Listening to Nick Lansley, head of R&D at Tesco.com, speaking at the IAB’s mCommerce seminar this morning, you get the impression of a man, and a company, determined to do the right thing in the mobile channel, and to work with other companies, including competitors, to achieve this, and to help them achieve it too.
Lansley took delegates through the journey Tesco had been on in developing its grocery shopping app, and was refreshingly candid about the process and the logic behind some of the decisions the company had taken.
“Even I have to admit I can’t get excited about grocery shopping,” he said, before adding: “If we had thought deeply about doing groceries online we probably would have run a mile.”
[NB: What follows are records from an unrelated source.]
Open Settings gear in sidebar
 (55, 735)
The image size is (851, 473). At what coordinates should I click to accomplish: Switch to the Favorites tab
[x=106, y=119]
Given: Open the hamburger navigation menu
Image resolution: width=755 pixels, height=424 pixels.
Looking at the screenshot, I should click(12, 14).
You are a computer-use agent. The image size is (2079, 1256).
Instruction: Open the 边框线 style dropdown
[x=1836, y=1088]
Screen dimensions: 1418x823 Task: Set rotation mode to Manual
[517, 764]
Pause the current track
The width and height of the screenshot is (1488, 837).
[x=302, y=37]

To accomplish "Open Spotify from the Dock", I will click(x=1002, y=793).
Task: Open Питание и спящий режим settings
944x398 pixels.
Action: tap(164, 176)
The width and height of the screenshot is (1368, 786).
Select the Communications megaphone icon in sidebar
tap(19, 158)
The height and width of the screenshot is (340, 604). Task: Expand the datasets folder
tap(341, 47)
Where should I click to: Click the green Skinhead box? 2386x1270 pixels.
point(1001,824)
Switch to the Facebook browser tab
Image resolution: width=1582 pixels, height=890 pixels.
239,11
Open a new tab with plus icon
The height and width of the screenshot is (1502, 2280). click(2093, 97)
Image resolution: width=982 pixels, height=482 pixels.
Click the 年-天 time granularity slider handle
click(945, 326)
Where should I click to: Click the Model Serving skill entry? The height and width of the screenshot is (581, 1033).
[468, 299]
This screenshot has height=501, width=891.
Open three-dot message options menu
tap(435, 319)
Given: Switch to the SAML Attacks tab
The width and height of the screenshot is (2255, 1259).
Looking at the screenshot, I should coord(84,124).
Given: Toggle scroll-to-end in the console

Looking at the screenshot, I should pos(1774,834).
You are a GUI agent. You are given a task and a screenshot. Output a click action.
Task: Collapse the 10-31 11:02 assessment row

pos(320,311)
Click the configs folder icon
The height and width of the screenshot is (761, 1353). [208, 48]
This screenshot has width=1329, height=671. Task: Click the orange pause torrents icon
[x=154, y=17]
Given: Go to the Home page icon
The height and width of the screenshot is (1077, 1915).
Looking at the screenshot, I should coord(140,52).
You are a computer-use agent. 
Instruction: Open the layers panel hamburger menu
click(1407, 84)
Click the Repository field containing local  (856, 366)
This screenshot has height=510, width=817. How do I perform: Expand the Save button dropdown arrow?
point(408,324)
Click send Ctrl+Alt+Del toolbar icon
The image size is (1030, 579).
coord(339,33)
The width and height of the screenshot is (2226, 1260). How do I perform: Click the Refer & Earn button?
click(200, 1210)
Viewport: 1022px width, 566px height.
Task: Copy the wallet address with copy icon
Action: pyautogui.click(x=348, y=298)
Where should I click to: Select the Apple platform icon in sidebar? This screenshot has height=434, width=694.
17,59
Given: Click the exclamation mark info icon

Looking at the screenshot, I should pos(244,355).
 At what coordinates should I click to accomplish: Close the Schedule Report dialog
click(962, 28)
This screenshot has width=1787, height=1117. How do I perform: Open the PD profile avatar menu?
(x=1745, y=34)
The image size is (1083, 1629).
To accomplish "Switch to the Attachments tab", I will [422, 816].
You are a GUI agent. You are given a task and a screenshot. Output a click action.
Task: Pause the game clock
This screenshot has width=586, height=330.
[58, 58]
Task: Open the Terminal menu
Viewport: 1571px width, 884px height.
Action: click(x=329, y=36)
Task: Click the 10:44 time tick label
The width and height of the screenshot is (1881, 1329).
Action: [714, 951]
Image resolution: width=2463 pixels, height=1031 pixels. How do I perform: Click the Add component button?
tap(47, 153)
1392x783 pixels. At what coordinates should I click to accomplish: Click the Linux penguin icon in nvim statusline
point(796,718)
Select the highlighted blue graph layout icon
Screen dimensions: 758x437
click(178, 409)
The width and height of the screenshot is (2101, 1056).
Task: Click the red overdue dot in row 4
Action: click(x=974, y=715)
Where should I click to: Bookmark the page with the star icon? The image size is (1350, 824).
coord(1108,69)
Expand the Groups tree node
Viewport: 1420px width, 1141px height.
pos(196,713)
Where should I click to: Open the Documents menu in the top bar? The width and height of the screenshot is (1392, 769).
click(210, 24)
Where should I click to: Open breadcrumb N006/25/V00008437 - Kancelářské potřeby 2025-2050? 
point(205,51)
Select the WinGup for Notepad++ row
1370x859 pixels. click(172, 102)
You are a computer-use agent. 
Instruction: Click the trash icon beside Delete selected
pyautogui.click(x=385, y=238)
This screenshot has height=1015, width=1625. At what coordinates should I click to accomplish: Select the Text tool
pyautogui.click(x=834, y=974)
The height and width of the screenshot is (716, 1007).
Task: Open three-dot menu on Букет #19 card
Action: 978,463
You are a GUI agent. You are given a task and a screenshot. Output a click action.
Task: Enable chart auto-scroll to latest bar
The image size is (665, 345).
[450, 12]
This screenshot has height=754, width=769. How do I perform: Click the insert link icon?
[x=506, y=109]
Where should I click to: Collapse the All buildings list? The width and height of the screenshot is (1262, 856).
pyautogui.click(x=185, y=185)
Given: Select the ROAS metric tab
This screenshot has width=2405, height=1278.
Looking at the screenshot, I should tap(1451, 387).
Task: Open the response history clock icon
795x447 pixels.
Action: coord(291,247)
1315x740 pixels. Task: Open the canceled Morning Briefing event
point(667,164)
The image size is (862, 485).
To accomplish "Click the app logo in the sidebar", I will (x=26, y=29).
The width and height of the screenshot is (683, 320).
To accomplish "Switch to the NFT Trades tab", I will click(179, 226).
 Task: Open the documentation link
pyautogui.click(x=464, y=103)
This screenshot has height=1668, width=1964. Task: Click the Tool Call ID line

He then outlined some of the issues around online shopping, and the ways in which the app addresses some of these, and makes the task of grocery shopping easier. Among other things, users can scan barcodes of items they like the look of to add them to their basket, building up the basket over the course of a few days until they are ready to checkout.
Lansley admitted too that Tesco does know at this stage whether an app, or a mobile site, is the right approach. It has tried both, with various Tesco apps, and a transactional site for Tesco Direct. He praised the functionality that can be built into an app, but also stressed the issues involved in designing for multiple mobile operating systems. He told delegates that the company will try a hybrid app, where the app has some core functionality, but the majority of what it can do would involve going out to the mobile web. But it was great to hear someone in his position stand up and say out loud: “Do we do apps or would it not be better if we did a mobile site? We’re not quite sure at the moment.”
It’s the sort of candour that another retail mobile champion, Sienne Veit from M&S, displays whenever she speaks about the company’s mobile experiences, and it makes such a refreshing change from listening to people who, though they might not say it explicitly, give the appearance of knowing all the answers and never putting a foot wrong. I for one look forward to seeing what Tesco does next in the mobile space.